Nur wenige originale Dialogfetzen der Erfolgslibrettisten sind erhalten, aber erfreulicherweise die beiden melodramatischen Aussprachen zwischen den einstigen Verlobten, dem Titel-Paar.

Die sieben Solist*innen haben Mikroports, die aber nur beim Erzähler und beim zweiten Buffopaar hörbar zum Einsatz kommen, während sie bei den übrigen primär die Rundfunkaufzeichnung gewährleisten. Seine Geige hat Jancsi für die Flucht von der Wolga eingetauscht und sie der jungen Konzertmeisterin im Hosenanzug überlassen, die virtuose Soli zum Besten gibt. Dann verwandelt sich der Bariton Daniel Fóki kurzzeitig in einen Pailletten-Oberbonzen (Kostüme: Katrin Katt).

Überdurchschnittlich gute Gesangsleistungen bieten die Damen Vera Lotte-Böcker als Victoria im hellblauen Glitzerkleid mit tiefem Rückenausschnitt und auch Marta Miqua als Riquette, die sich später ebenfalls als Ungarin outet. Besonders bravourös Alma Sadé als französisch-japanischer Mischling Lia San: mit Vater aus Paris und Máma aus Yokohama, bringt sie sowohl japanisches Kolorit als auch französischen Flair ein. Im bestickten violetten Seidenkleid ist sie auch „Mausi, süß warst du heute Nacht“, intoniert von Peter Renz, der Viktorias Bruder Graf Ferry Hegedüs souverän singt, spielt und tanzt. Eine überragende Leistung bot der hoch aufgewachsene, schlanke und in allen Lagen sichere, im besten Sinne also „fesche“ Tenor Daniel Prohaska als Husarenrittmeister Stefan Koltay.

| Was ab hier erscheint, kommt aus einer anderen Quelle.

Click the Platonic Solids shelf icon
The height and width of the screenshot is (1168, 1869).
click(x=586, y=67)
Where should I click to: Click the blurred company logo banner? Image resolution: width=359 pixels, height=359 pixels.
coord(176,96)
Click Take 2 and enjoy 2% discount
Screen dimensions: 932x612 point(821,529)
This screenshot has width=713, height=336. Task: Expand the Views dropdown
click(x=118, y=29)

Als der Rezitator die männliche Hauptperson mit Vornamen Stefan vorstellte, kam auch der Dirigent Stefan Soltesz mit ins Spiel: „Also Moment! Ich hab’ damit nichts zu tun!“ Der musikalische Leiter sorgte für extreme Tempi – nur selten auf Kosten des Zusammenspiels mit den zu seiner Seite, an der Rampe tanzenden und agierenden Gesangssolist*innen. Soltesz verhindert zumeist geschickt Zwischenapplaus, welcher sich im Laufe des Abends dann aber doch durchsetzt. Der von David Cavelius einstudierte, hinter dem Orchester positionierte Chor der Komischen Oper zeigt hohe Präsenz und fasziniert mit einem im Pianissimo vorgetragenen „Reich’ mir zum Abschied noch einmal die Hände“. Dazu schmelzende Geigen, die beim „Mausi“-Duett auch angehalten sind, zu kichern und laut zu lachen.

Obgleich der conferenzierende Botschafter verkündet hatte, „Die Lage ist ernst!“, enden die Handlung und (auch die zweite) Aufführung heiter und mit viel Applaus, nochmals angeheizt durch die Zugabe des „Mausi“-Ohrwurms, nunmehr von allen Soli gemeinsam gesungen, wozu das Publikum zum rhythmischen Mitklatschen aufgefordert wurde.